The notion that prohibition is any less prohibition when applied to things now thought evil I do not understand. But if there is any matter upon which civilized countries have agreed — far more unanimously than they have with regard to intoxicants and some other matters over which this country is now emotionally aroused — it is the evil of premature and excessive child labor. I should have thought that, if we were to introduce our own moral conceptions where in my opinion they do not belong, this was preeminently a case for upholding the exercise of all its powers by the United States.

But I had thought that the propriety of the exercise of a power admitted to exist in some cases was for the consideration of Congress alone, and that this Court always had disavowed the right to intrude its judgment upon questions of policy or morals. It is not for this Court to pronounce when prohibition is necessary to regulation — if it ever may be necessary — to say that it is permissible as against strong drink, but not as against the product of ruined lives.

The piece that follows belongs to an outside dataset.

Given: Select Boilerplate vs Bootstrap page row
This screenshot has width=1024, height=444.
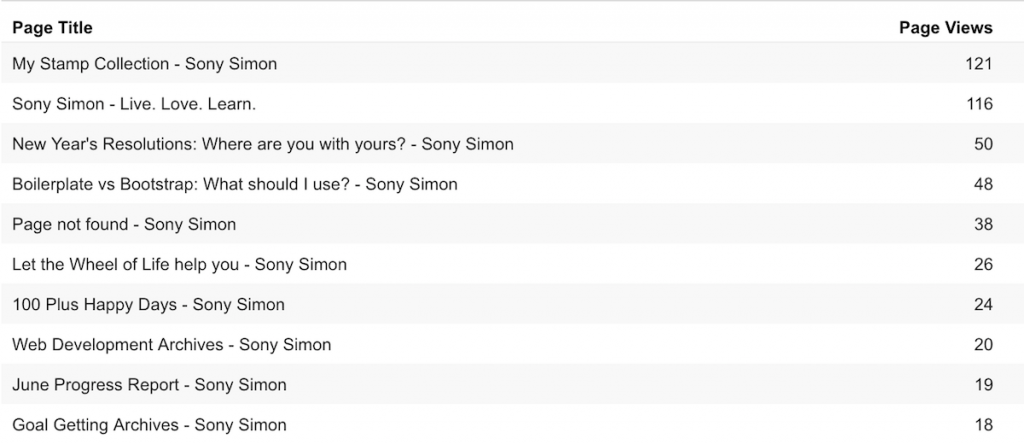Looking at the screenshot, I should (512, 184).
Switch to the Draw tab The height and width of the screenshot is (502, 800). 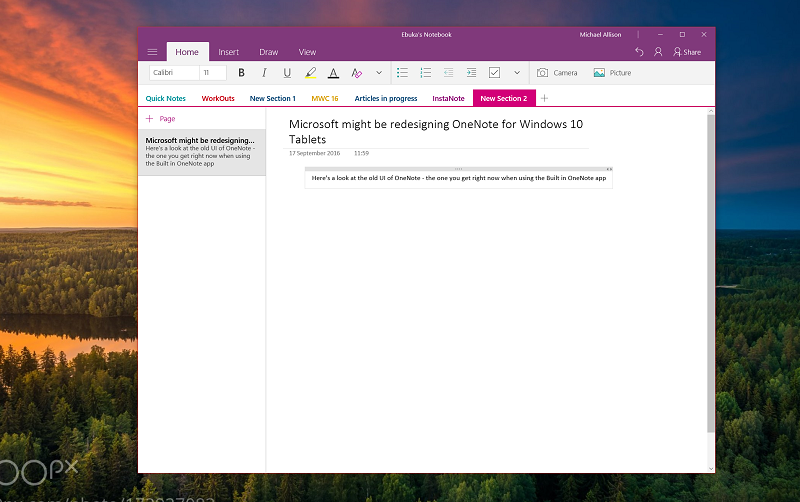tap(268, 52)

The act does not meddle with anything belonging to the States. They may regulate their internal affairs and their domestic commerce as they like. But when they seek to send their products across the state line, they are no longer within their rights. If there were no Constitution and no Congress, their power to cross the line would depend upon their neighbors. Under the Constitution, such commerce belongs not to the States, but to Congress to regulate. It may carry out its views of public policy whatever indirect effect they may have upon the activities of the States. Instead of being encountered by a prohibitive tariff at her boundaries, the State encounters the public policy of the United States, which it is for Congress to express. The public policy of the United States is shaped with a view to the benefit of the nation as a whole. If, as has been the case within the memory of men still living, a State should take a different view of the propriety of sustaining a lottery from that which generally prevails, I cannot believe that the fact would require a different decision from that reached in Champion v. Ames. Yet, in that case, it would be said with quite as much force as in this that Congress was attempting to intermeddle with the State’s domestic affairs. The national welfare, as understood by Congress, may require a different attitude within its sphere from that of some self-seeking State. It seems to me entirely constitutional for Congress to enforce its understanding by all the means at its command.